La part de gâteau indigeste de Cédric Klapisch
Quand Klapisch fait du Klapisch, on s’amuse. Mais quand Klapisch fait du cinéma social, on s’indigne.
Ma part du gâteau, nouveau film de Cédric Klapisch (L’auberge espagnole, Les Poupées russes, Paris), relate la rencontre entre Steve, trader richissime et arrogant, et France, ouvrière de Dunkerque au chômage. Elle devient sa femme de ménage, puis la baby-sitter de son fils. Peu à peu les relations se font plus chaleureuses, jusqu’à ce que France découvre que son nouvel employeur est responsable de la faillite de son usine.
Le film est bien parti pour rester en haut de l’affiche pendant quelques temps. Servi par une campagne de lancement invasive, il a tous les ingrédients du succès: une actrice populaire (Karin Viard), un acteur beau gosse en pleine ascension (Gilles Lellouche), une histoire de bergère/femme de ménage et de prince/trader. Rajoutez à cela la marque de fabrique de Klapisch, à savoir une ambiance bon enfant, des gags, de l’émotion, et hop, vous obtenez un blockbuster à la française.
Les mêmes éléments que dans ses précédents films donc, ce qui satisfera sûrement les fans de Klapisch. Les situations comiques s’enchaînent: France obligée de parler avec un accent bulgare pour décrocher une formation de femme de ménage, Steve qui escalade un pont à Venise, en pleine balade romantique sur une gondole avec un mannequin sublime, le mieux restant Karin Viard chantant à tue-tête « Les rois du monde ». L’émotion est elle aussi au rendez-vous. Le lien qui se noue entre les deux personnages principaux est sincère, sobre, touchant. Ni pathos, ni niaiseries, on retrouve là le Klapisch qu’on aime : un cinéaste qui sait observer les rapports humains et les restituer avec justesse dans ses films.

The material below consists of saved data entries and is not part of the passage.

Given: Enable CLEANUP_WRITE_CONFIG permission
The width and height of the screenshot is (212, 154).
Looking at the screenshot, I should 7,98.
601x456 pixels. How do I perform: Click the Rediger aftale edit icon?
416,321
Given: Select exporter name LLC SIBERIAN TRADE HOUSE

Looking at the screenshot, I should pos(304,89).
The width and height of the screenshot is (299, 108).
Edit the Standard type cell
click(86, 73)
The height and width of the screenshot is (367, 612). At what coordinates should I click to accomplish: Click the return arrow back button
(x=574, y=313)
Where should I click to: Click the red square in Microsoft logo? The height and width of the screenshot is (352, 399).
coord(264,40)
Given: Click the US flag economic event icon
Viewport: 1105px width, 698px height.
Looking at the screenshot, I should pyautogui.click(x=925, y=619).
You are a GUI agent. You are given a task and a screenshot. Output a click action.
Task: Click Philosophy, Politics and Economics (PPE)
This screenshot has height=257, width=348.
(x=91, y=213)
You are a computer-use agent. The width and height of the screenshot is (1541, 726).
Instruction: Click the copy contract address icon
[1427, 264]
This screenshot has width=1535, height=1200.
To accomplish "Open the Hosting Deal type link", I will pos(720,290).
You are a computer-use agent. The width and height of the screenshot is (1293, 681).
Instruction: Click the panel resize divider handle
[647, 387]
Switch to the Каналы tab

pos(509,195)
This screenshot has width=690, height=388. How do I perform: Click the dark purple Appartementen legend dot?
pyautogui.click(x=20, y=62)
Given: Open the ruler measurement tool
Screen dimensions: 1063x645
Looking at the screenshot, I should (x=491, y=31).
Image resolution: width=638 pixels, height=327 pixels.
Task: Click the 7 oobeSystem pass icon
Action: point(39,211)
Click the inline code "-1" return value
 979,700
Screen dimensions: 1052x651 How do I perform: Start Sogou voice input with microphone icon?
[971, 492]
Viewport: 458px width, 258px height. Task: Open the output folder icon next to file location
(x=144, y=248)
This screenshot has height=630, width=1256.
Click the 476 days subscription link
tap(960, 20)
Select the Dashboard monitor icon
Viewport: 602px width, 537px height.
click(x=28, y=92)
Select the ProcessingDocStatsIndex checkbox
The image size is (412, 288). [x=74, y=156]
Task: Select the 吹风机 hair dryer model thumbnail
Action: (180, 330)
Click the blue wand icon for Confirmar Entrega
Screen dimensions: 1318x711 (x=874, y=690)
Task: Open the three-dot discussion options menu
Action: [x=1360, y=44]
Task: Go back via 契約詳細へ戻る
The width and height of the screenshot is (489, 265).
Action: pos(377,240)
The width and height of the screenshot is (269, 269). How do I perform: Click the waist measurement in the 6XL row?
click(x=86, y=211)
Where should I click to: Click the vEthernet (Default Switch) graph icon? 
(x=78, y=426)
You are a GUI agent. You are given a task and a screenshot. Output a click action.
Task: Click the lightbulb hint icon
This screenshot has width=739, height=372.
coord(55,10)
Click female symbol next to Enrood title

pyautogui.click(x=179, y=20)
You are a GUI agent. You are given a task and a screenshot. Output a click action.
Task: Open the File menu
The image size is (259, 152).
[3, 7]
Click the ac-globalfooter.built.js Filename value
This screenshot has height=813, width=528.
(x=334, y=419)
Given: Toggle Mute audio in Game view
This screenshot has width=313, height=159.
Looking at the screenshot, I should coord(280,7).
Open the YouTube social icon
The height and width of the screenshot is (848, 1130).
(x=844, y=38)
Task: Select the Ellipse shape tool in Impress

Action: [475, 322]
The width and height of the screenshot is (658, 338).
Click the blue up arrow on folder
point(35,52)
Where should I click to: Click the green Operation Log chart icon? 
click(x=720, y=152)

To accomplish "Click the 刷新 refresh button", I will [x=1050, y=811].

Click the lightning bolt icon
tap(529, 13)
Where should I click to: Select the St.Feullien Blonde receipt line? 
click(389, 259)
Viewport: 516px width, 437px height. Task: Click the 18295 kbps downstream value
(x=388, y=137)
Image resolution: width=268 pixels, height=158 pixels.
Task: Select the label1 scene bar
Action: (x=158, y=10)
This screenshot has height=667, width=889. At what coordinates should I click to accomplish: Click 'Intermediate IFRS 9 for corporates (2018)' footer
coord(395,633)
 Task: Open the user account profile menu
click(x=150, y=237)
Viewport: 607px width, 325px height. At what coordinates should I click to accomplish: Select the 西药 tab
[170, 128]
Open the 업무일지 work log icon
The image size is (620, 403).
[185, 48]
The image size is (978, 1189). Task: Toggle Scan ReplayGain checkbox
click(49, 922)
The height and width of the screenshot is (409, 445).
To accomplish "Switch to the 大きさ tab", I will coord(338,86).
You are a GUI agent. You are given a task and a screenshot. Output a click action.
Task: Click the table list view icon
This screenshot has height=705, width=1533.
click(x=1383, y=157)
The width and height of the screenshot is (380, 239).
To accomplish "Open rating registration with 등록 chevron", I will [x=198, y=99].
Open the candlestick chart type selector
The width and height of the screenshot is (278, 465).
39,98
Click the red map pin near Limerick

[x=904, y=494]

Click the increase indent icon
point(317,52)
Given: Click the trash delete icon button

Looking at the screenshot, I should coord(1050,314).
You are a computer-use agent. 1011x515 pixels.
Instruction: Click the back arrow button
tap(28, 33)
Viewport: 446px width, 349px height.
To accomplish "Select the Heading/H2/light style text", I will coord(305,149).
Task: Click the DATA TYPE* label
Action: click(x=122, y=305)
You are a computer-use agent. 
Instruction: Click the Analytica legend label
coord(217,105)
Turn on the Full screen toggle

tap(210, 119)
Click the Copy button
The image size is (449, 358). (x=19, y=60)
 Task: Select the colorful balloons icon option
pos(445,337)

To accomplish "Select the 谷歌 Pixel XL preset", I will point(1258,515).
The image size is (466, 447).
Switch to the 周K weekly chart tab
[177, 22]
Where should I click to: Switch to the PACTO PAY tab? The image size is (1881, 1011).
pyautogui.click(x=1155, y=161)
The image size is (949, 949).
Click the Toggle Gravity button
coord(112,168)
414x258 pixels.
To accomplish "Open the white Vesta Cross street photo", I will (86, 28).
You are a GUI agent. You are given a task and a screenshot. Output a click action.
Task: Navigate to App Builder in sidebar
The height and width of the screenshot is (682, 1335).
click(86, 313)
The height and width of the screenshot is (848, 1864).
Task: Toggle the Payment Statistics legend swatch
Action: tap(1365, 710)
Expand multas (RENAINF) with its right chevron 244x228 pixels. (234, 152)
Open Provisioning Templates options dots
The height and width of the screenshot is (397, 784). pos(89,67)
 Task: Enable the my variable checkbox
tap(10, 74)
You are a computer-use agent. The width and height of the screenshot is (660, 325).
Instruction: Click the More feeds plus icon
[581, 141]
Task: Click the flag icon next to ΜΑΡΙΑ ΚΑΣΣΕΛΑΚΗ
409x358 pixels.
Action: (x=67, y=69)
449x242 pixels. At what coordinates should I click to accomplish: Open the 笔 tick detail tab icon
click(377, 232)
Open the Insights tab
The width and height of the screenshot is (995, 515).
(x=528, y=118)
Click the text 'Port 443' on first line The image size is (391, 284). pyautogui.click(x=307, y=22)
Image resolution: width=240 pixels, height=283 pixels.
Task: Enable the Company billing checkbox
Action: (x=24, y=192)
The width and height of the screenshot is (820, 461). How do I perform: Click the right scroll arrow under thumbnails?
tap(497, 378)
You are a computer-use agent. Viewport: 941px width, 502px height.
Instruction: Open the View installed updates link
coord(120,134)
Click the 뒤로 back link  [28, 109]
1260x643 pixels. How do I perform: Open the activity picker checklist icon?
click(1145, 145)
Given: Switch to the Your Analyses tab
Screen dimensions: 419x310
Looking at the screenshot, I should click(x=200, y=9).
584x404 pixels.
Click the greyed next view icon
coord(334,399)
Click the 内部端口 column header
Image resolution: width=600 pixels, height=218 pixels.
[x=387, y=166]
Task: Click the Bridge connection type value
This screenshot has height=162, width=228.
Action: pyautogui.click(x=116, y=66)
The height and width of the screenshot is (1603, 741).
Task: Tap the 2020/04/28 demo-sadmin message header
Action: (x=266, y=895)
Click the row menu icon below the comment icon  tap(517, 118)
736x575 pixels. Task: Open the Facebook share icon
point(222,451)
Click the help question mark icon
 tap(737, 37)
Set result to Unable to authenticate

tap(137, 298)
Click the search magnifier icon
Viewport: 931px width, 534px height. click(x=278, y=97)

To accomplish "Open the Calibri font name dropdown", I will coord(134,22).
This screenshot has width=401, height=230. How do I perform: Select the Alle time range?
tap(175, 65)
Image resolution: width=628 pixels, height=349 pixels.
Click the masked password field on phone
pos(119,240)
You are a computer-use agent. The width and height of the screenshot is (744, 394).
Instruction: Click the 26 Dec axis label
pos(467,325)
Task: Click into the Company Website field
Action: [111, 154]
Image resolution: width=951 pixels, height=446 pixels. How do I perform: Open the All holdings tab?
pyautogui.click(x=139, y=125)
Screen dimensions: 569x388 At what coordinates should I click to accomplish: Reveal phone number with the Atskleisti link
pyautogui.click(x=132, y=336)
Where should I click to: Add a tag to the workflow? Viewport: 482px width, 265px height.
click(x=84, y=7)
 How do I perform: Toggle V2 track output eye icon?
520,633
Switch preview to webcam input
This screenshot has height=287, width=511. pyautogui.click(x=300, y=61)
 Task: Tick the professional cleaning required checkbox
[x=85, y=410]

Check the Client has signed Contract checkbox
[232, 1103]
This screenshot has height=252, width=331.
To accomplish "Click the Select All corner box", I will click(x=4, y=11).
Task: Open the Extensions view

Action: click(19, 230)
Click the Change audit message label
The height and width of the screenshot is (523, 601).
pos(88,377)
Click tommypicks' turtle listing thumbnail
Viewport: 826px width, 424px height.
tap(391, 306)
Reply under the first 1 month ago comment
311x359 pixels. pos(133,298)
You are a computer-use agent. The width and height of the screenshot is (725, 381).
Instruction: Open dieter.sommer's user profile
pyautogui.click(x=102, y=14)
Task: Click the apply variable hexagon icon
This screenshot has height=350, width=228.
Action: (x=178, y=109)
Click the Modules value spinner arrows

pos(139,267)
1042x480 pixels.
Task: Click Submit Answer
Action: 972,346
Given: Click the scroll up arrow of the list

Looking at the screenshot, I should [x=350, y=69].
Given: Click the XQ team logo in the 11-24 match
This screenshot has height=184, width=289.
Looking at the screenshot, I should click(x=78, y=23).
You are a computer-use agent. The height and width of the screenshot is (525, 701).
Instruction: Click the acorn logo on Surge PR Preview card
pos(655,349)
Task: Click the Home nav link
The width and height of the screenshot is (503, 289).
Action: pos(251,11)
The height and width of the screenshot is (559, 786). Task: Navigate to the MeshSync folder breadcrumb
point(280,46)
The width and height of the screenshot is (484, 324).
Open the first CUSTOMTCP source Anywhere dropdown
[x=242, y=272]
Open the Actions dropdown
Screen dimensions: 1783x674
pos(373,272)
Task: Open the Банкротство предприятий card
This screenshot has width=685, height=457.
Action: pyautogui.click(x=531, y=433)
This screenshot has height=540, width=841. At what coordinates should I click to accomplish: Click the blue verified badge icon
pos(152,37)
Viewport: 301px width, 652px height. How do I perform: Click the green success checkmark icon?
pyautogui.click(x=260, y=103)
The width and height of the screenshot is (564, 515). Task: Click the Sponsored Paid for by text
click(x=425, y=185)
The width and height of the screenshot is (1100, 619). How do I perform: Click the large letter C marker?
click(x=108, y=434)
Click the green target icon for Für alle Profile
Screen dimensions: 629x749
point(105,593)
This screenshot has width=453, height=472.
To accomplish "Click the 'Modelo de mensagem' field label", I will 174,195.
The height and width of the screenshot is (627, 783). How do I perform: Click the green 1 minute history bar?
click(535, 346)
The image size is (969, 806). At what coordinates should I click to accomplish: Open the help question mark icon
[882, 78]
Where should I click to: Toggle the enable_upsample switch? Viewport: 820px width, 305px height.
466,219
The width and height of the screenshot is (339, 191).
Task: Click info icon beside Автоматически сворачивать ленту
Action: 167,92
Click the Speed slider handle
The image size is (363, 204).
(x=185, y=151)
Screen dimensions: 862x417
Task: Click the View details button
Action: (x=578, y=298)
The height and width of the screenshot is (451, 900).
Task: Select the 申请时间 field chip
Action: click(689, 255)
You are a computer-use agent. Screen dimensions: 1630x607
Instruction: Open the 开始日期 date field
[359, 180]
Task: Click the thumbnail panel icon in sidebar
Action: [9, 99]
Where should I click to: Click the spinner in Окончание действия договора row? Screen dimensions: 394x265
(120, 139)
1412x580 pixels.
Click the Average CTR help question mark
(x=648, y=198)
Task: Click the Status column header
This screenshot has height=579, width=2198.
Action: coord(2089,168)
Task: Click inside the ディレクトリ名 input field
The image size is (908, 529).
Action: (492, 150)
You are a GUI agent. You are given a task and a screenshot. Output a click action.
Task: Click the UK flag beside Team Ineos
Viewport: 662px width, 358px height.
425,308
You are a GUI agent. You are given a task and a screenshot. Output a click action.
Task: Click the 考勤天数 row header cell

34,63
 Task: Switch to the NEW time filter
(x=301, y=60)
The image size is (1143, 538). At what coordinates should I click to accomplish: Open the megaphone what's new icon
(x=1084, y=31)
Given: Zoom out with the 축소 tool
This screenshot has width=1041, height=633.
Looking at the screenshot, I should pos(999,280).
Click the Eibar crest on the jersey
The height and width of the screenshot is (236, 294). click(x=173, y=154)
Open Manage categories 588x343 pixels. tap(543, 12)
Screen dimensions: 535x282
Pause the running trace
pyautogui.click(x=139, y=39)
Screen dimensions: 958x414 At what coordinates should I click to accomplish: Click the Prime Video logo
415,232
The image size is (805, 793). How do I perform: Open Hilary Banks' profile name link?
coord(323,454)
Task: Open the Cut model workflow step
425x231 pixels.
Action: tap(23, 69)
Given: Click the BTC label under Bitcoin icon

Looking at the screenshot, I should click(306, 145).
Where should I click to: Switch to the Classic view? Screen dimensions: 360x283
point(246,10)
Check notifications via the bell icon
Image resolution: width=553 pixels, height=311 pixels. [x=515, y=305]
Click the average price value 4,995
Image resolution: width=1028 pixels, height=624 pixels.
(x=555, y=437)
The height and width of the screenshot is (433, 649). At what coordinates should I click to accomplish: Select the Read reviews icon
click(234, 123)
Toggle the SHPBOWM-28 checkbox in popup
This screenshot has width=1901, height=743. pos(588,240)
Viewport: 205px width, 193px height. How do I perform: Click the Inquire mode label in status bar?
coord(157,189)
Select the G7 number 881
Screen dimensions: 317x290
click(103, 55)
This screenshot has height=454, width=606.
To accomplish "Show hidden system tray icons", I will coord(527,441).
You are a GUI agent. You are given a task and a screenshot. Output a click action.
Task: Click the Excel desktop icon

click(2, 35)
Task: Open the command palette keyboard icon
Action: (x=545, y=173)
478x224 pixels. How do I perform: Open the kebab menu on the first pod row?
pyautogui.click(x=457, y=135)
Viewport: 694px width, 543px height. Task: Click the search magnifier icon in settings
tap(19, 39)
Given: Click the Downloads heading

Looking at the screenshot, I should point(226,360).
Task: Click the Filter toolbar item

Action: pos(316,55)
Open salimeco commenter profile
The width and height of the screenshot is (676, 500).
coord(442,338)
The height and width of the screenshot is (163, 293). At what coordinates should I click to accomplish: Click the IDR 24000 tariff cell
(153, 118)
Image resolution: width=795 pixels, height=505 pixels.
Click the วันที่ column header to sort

Mais Klapisch ne vise plus le succès populaire, il semblerait qu’il s’en lasse. Non, maintenant, ce qui l’intéresse, c’est d’être reconnu comme un cinéaste social (à l’image de Ken Loach, dont il dit s’être inspiré). C’est lourd, la part de gâteau devient vite indigeste. Dès le début, Klapisch affiche ses intentions: Dunkerque contre Londres, France contre Steve, les ouvriers contre les traders, les millions en quelques secondes contre les indemnités de licenciement qui n’arrivent pas. Pour ceux qui n’auraient pas compris, Klapisch veut ainsi démontrer que la mondialisation, c’est mal, et qu’il faut se tourner vers les vraies valeurs, celle de la France du travail manuel, des balades au bord de la plage en famille et de la solidarité à toute épreuve. Caricatural? Je ne vous le fais pas dire… Mais ça s’aggrave encore par la suite. Ainsi, la prime de 100 euros offerte par Steve va donner lieu à une scène d’euphorie au milieu d’un supermarché. On se croit dans une série américaine vaguement croisée avec une comédie musicale. Changement de registre un peu déplacé ? Sur l’air de Pretty Woman, France laisse ses filles remplir le caddie sans compter. Bien sûr, on voit la réalité sociale : la joie de pouvoir satisfaire ses besoins sans entrave financière. Mais est-il vraiment à propos de mettre en scène une telle fête? Un caddie LidL qui fait le bonheur, cela montre-t-il avec suffisamment de justesse la difficulté de la vie ? Une condescendance extrême de la part d’un cinéaste qui prétend défendre son personnage. Et comme les grandes démonstrations ne vont pas sans petits exemples, Klapisch illustre sa dénonciation du système social français à l’aide de canards. Vous avez tous déjà remarqué, quand vous jetiez du pain aux canards, que les grands mangent tout. Si les petits tentent de s’interposer, ils sont frappés. Au final, qu’ils se battent ou non, ils n’ont rien à manger. Mais aviez vu perçu la métaphore sociale ô combien pertinente que cette scène propose ? Hé oui, grâce à Klapisch nous découvrons que, dans la vraie vie, c’est pareil, les grands finissent toujours par tout avoir et les petits se retrouvent le bec dans l’eau. Pensez-y la prochaine fois que vous irez nourrir les canards…
Malgré de bons moments et de vrais fous rires, tout cela est quelque peu affligeant, voire très énervant. Klapisch se permet de nous donner de grandes leçons moralisatrices, tout en étant en permanence dans la caricature. Le vrai cinéma social, sans pathos ni facilités scénaristiques, veut nous faire réfléchir. Il ne prétend pas nous donner à voir la réalité de la misère sociale, seulement celle d’un personnage à un instant précis. L’erreur de Klapisch est de penser qu’il peut dénoncer tout le système économique mondial grâce à une comédie bourrée de clichés et de bons sentiments.